[Written problem]: In the listing below, swap "comment" for "reply" and copy every other line unchanged.

(Rows on where targets appear)
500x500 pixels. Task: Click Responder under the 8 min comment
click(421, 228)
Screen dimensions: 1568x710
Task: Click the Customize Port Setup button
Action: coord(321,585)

[The completed task]:
500x500 pixels. Task: Click Responder under the 8 min reply
click(421, 228)
Screen dimensions: 1568x710
Task: Click the Customize Port Setup button
Action: coord(321,585)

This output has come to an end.